Every siheyuan faces south. The yards are deep and spacious. The main rooms have back windows that brighten the rooms. People can not be observed upon entering a large siheyuan, because there are more covered corridors than houses. During summer time, green clothes are pasted on windows. Folding windows are installed inside which are folded in day time and unfolded during night. The house owners will set up sheds in their spacious yards. Whenever there is a celebration, guests are invited to sit under the shed. All the main rooms are suite room. The side rooms are for the host to rest or for storage of things. The rooms are cool in summer and worm in winter.
Beijing’s siheyuan differs from residences in South China. A southerner in Qing Dynasty praised siheyuan as follows: “The houses are high and large; the courtyards are spacious; the buildings are simple and elegant; the plants are luxuriant but well- spaced; there are stoves providing heat in winter, there are sheds offering shades in summer; the structure can be various; the formation are symmetric and harmonious; it is very convenient to live in; inside the siheyuan it is very. quiet.”
Siheyuan provides people quietness in the noisy world. “Sit alone in a late night, I open the window to let in the moon light. A clear air comes front afar that bridges ray heart and carry away my worries. Suddenly I feel so refreshed.”

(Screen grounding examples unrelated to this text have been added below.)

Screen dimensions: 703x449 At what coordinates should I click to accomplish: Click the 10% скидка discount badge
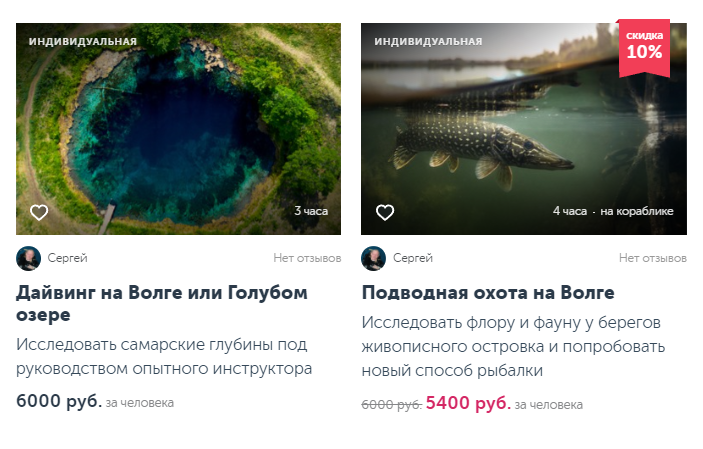[x=644, y=48]
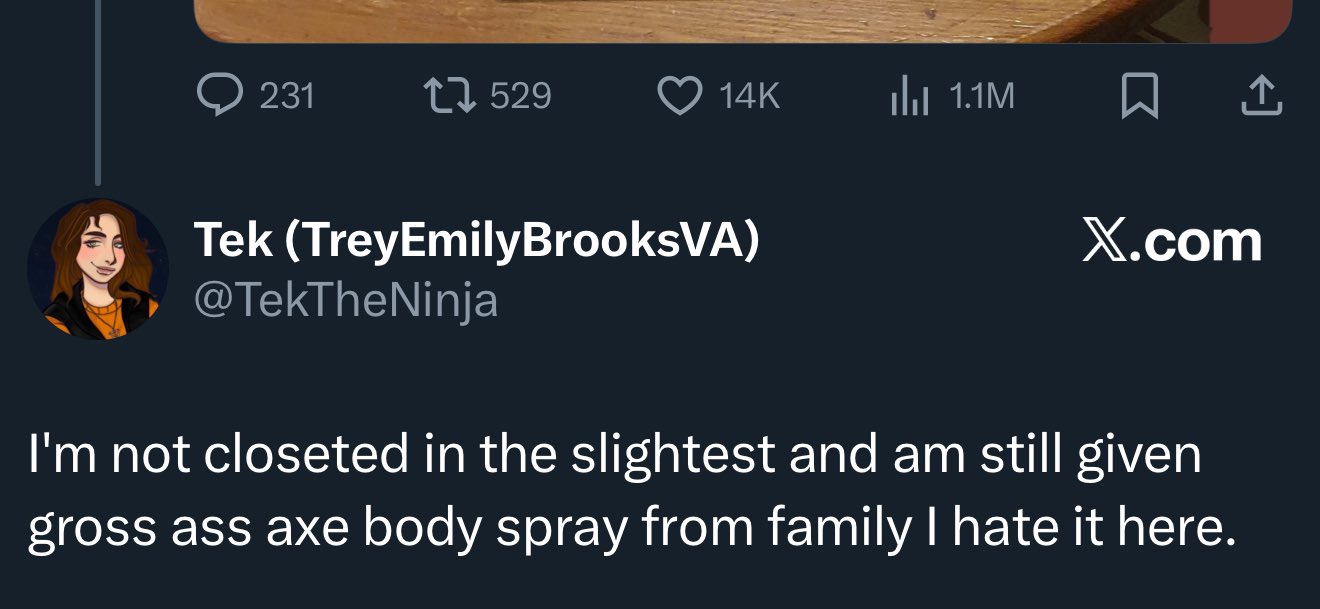
Task: Click the 529 reposts count
Action: point(521,96)
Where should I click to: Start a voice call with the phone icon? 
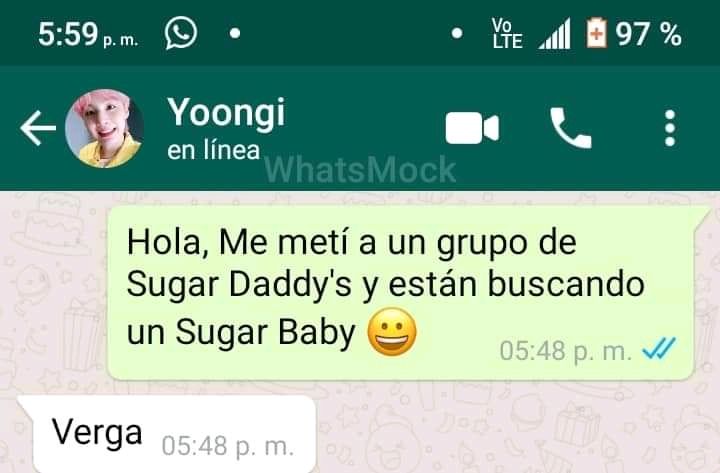click(571, 128)
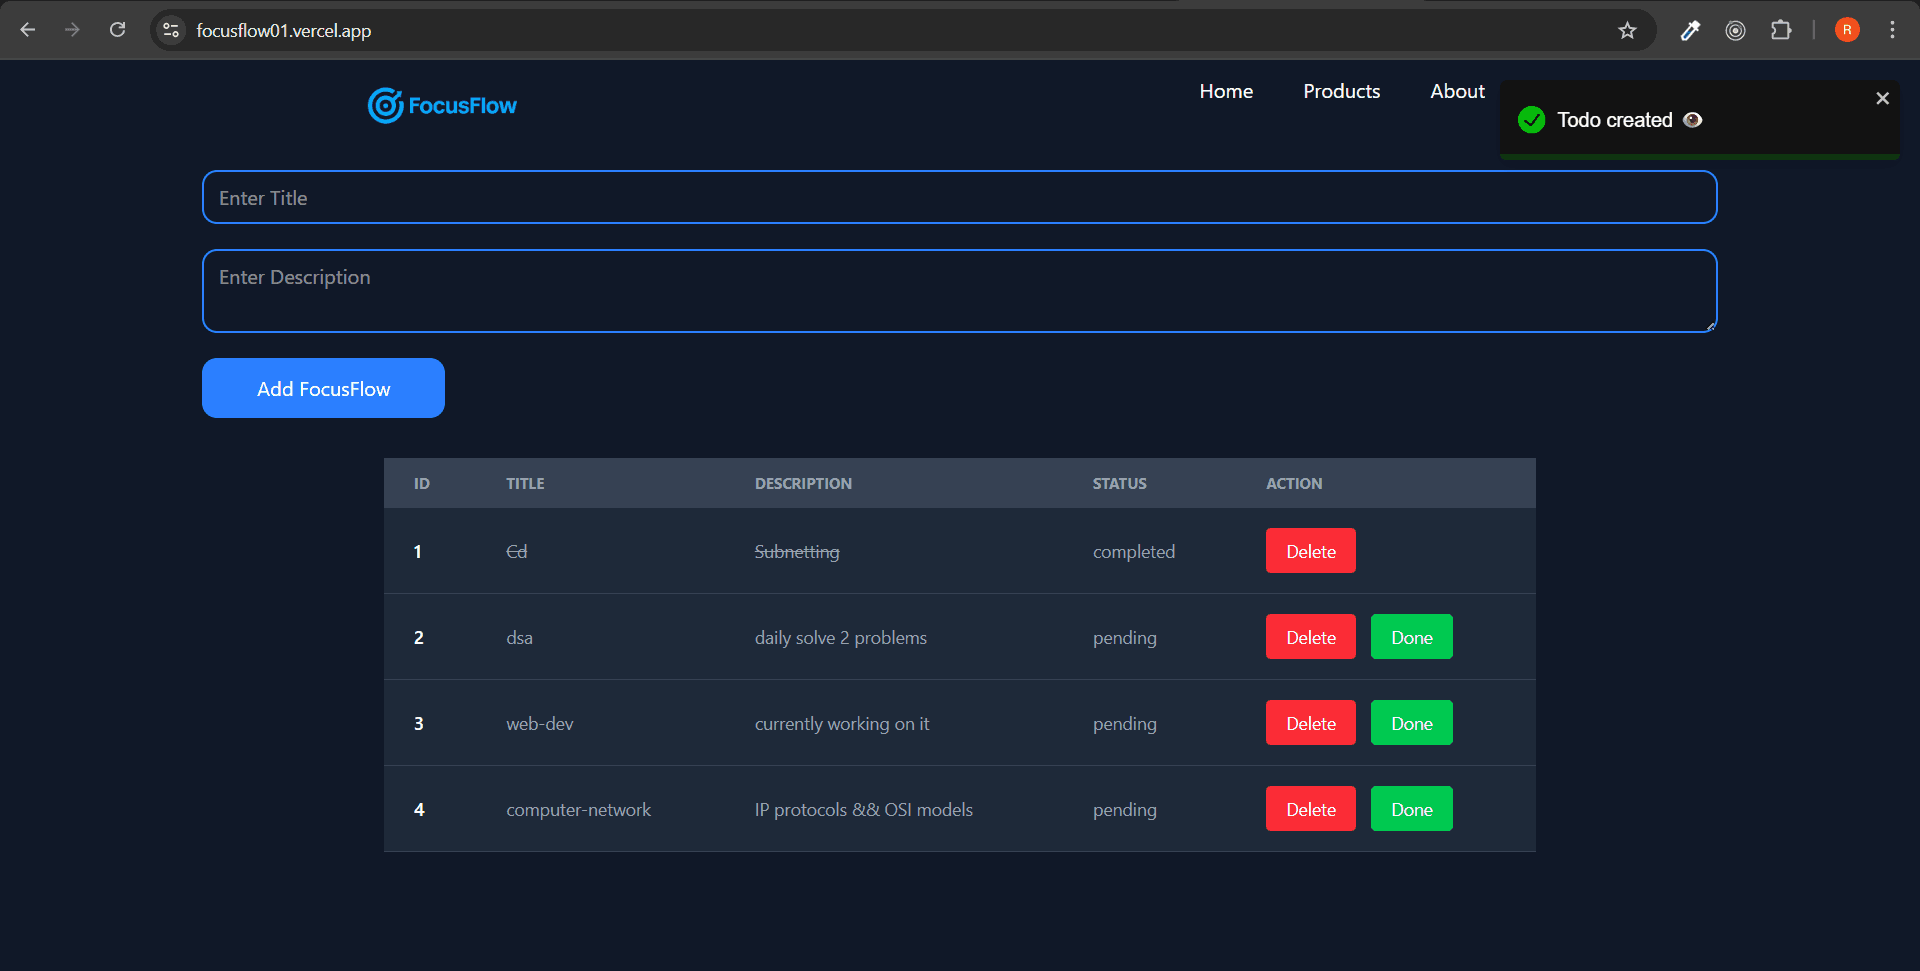Mark the web-dev todo as Done
Screen dimensions: 1920x971
1411,723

“I have lived in many of the metropolis of China during the early half of my life. When recalling about them, I feel that the liveliness of shanghai, the vastness of Nanjing, the foul atmosphere of Guangzhou, the disorder of Hanko and Wuchang, the quitness of Qingdao, the elegance of Fuzhou, and the calmness of Hangzhou–all can not match Beijing ‘s classical grandiosity, and sereneness and wonderfulness.”( The Four Seasons in Beijing by Yu Dafu) and the sereneness and wonderfulness mainly come from the special charm of siheyuan.